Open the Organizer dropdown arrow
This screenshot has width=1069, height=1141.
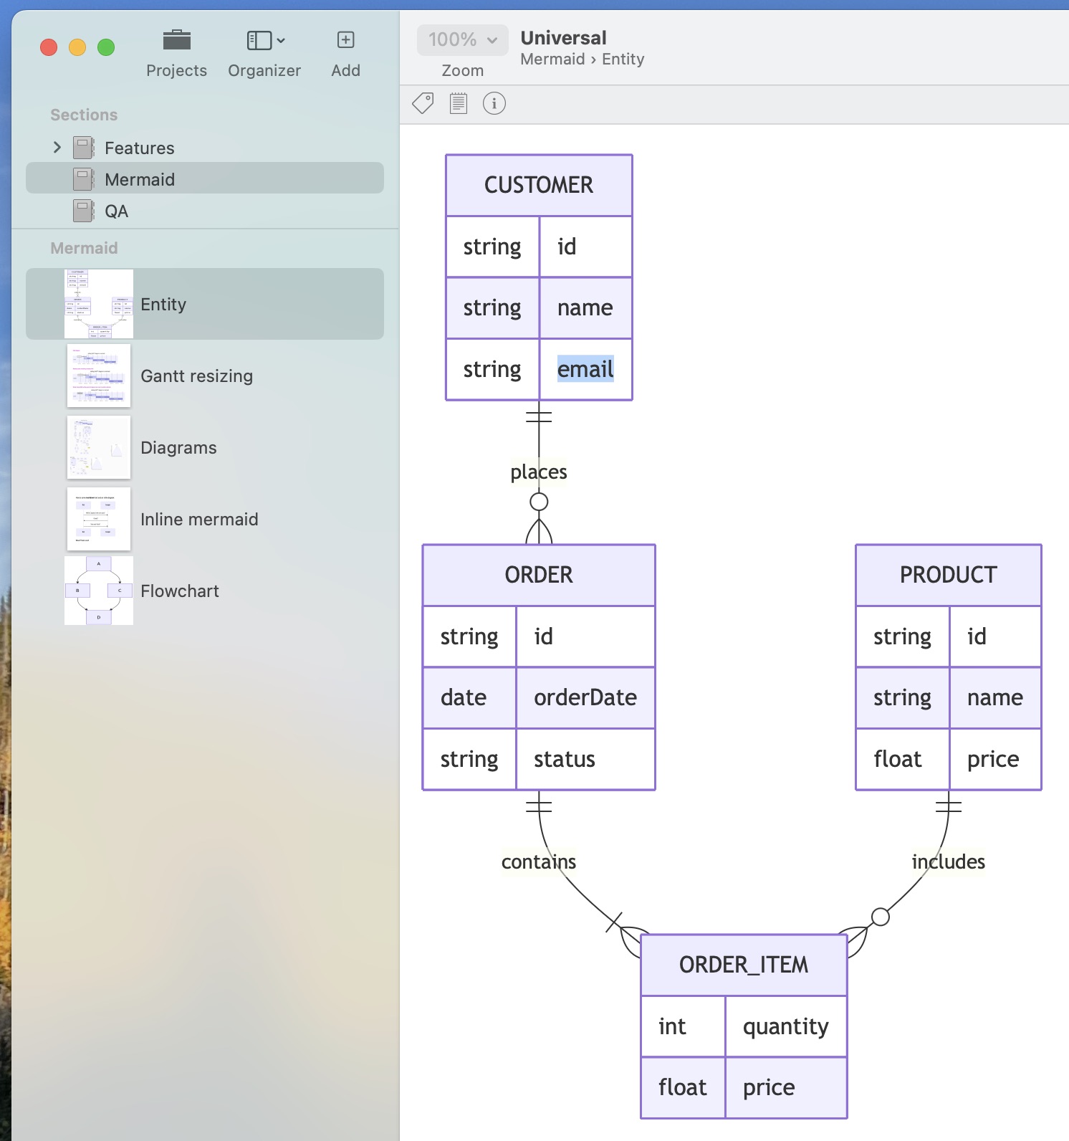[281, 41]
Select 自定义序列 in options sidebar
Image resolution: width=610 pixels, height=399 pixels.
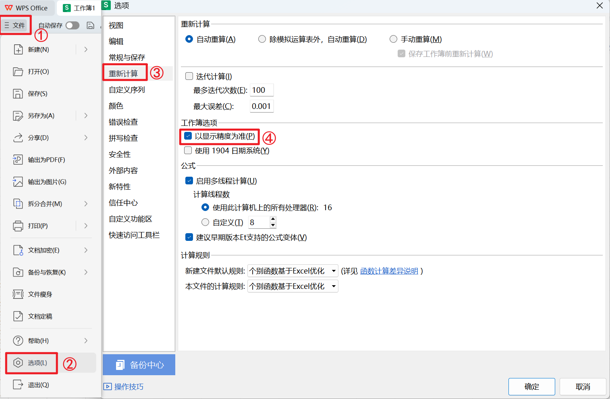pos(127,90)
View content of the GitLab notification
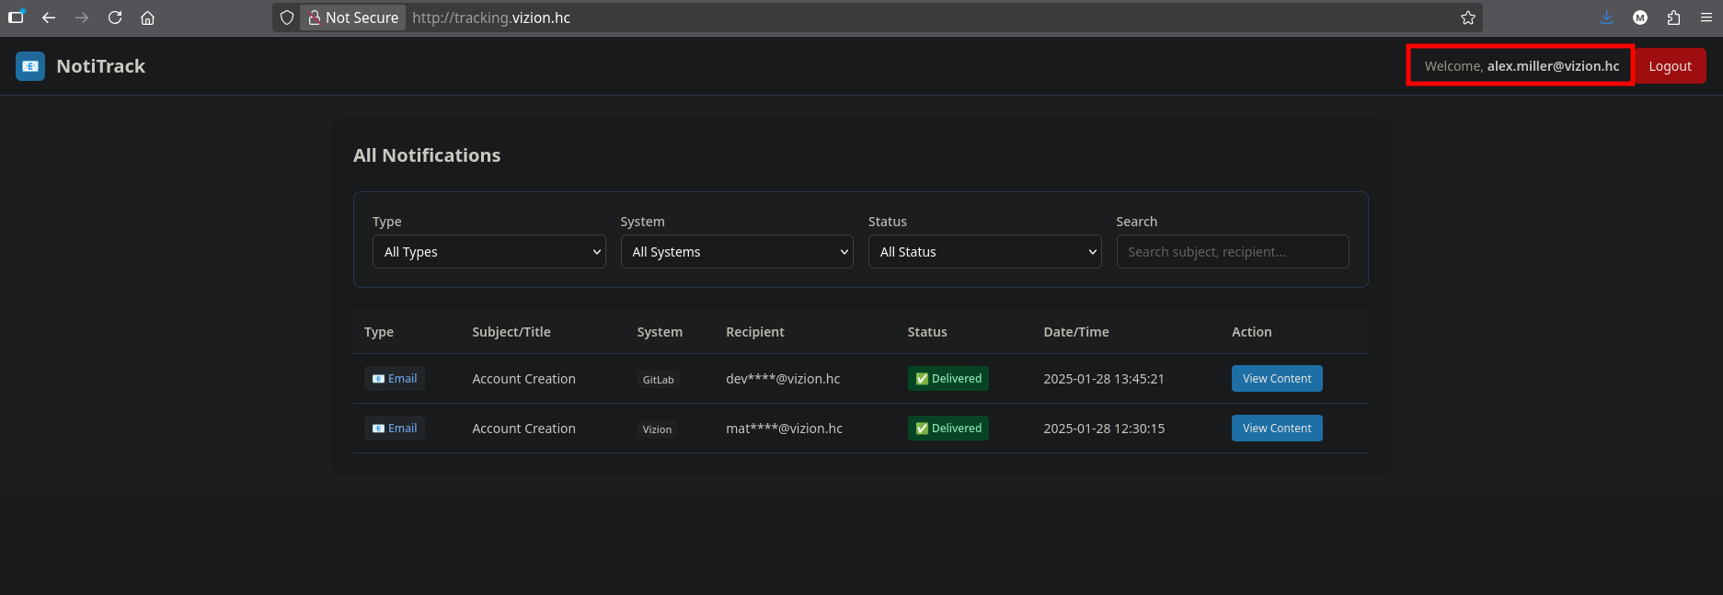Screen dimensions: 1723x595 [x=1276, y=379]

☆ ☆ ☆

What is expected — The output has to match the data above line for line, except that pictures are dropped.

Exercise result —
Open the Organizer dropdown arrow
This screenshot has width=1069, height=1141.
[281, 41]
Select 自定义序列 in options sidebar
Image resolution: width=610 pixels, height=399 pixels.
pos(127,90)
View content of the GitLab notification
Screen dimensions: 1723x595 [x=1276, y=379]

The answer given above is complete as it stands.